Trop souvent lorsque l’on parle des technologies, en particulier, on oublie le contexte d’usage. Contexte culturel, social, économique, idéologique. Or nombre de propos seraient bien mieux fondés s’ils explicitaient aussi ces éléments au lieu de se limiter aux seules analyses de « l’impact des technologies » de préférence isolément d’autres éléments. Car non content de ne pas les évoquer dans ces propos, ils sont forcément questionnés par leur absence même. La fascination positive et/ou négative qu’exercent les technologies numériques sur les intellectuels aussi bien que sur le grand public ne peuvent être étudiées indépendamment de ces éléments qui les accompagnent ou plutôt, à l’inverse que les technologies numériques en développement accompagnent.
Ce sont les trois premiers chapitre du livre de Michel Serres dont il nous faut parler, car ils situent le contexte, ce contexte si important pour comprendre ou tout au moins approcher la compréhension de ce qui se passe en ce moment. Corps, connaissance et individus, sont les trois thématiques qui s’enchaînent dans cette analyse que nous proposons d’approfondir avant, nous aussi, de conclure sur le numérique et l’apprentissage.

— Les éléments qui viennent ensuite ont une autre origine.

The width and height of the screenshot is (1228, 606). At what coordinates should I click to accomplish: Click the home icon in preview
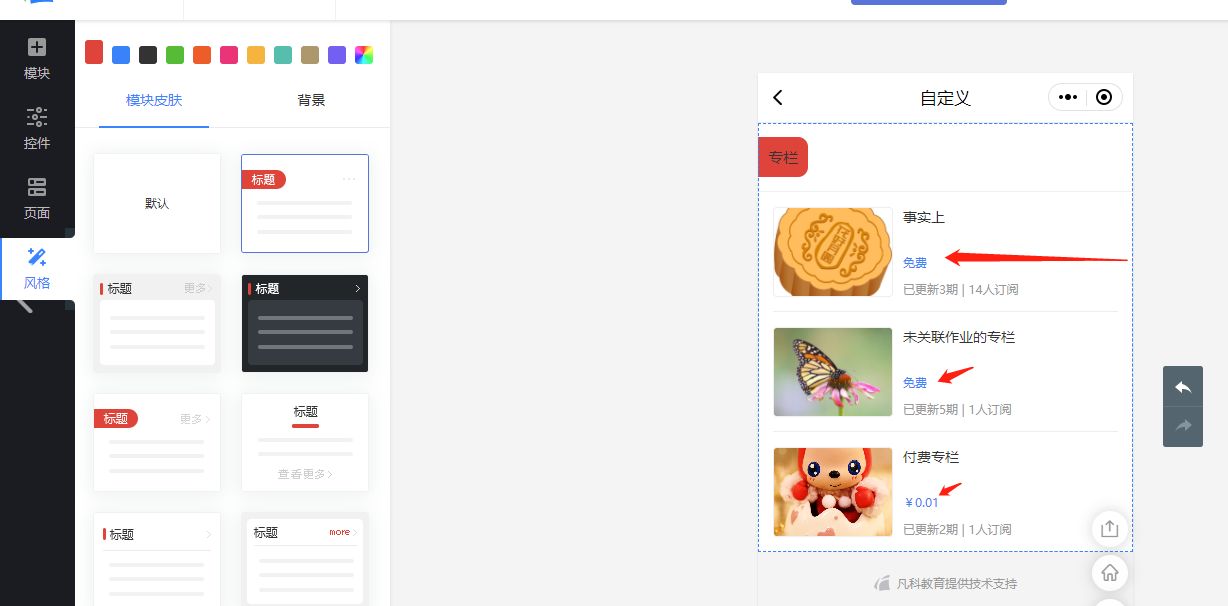(1109, 573)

– Urbanisation des humains, allongement de l’espérance de vie, évolution des temporalités de la vie et de la transmission, apaisement de la vie en société, disparition des morales de la souffrance, programmation familiale, multiculturalisme à l’échelle mondiale, disparition progressive, en occident en particulier, de l’urgence vitale. Voilà ce qui constitue le premier volet de cette analyse. Deux petites pages pour évoquer ces changements semble bien désinvolte, léger, superficiel, tant les changements ont été profonds au cours de la deuxième moitié du XXè siècle. Peut-être est-ce cela qui a amené les critiques à oublier le poids de cette analyse en regard de ce qui suit et qui fait tant débat. Car le monde à changé, bien autrement que par le numérique, mais plutôt par l’ensemble des sciences et des techniques qui ont envahi et modifié une société aussi bien sur le plan matériel que sur le plan intellectuel voire idéologique. Or le numérique depuis 1945 en particulier, émerge dans ce contexte et l’accompagne, voire le permet (du fait des moyens nouveaux de la recherche permis par l’informatique, le calcul).

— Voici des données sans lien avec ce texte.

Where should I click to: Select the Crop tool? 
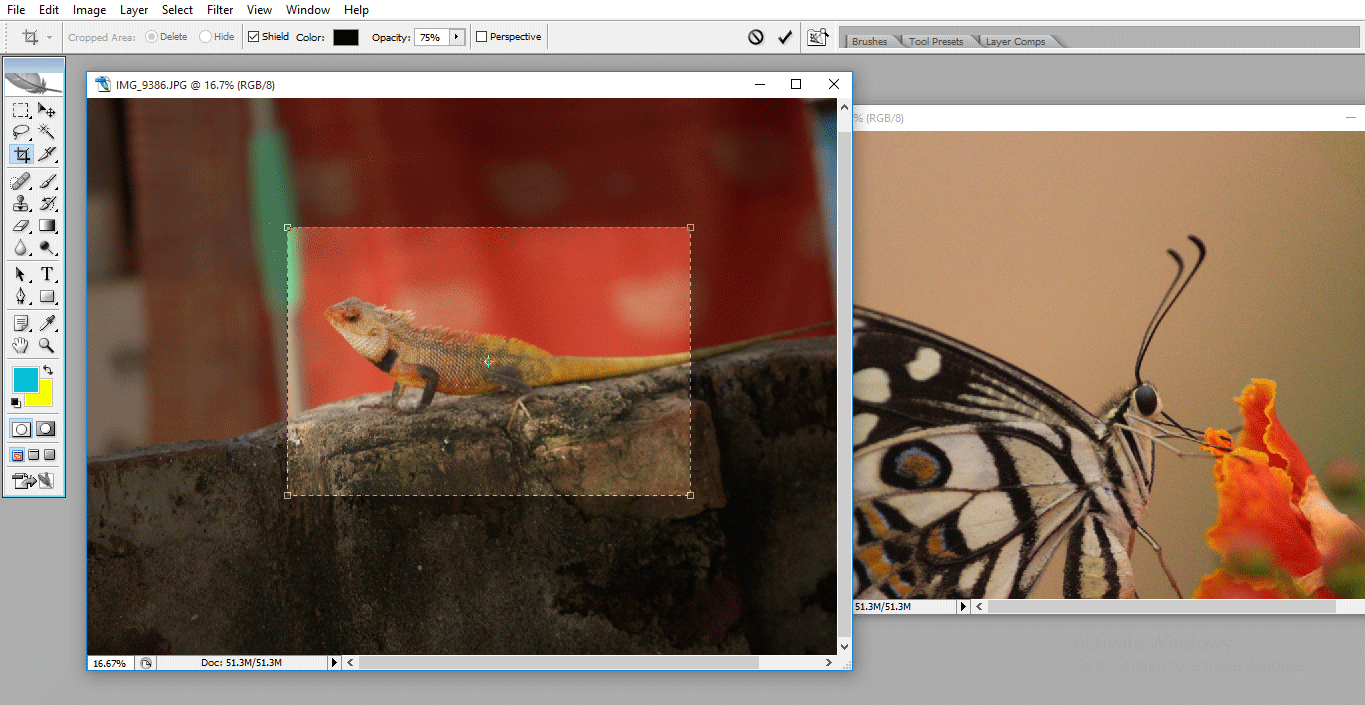[20, 154]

– Une Histoire renouvelée, des médias de flux omniprésents, voire omnipotents, envahis de publicités, débordé par les tourbillons informationnels et communicationnels, dans des espaces redimensionnés, avec des proximités et des voisinages transformés, né et mort sans douleur, les changements de langage voire de langues. Voilà qui constitue le deuxième volet de cette analyse et qui situe le contexte dans lequel la connaissance peut se construire. Or ici, la question est celle du « langage autrement ». La sociologie de la perception, la phénoménologie, nous invitent à observer ce qui se passe sous nos yeux : nous ne voyons plus le même paysage et donc nous en parlons désormais différemment. Le numérique s’inscrit dans la continuité d’une évolution qui a pour origine la mécanisation et l’électricité, deux évolutions techniques qui après avoir transformé le corps viennent désormais transformer l’esprit.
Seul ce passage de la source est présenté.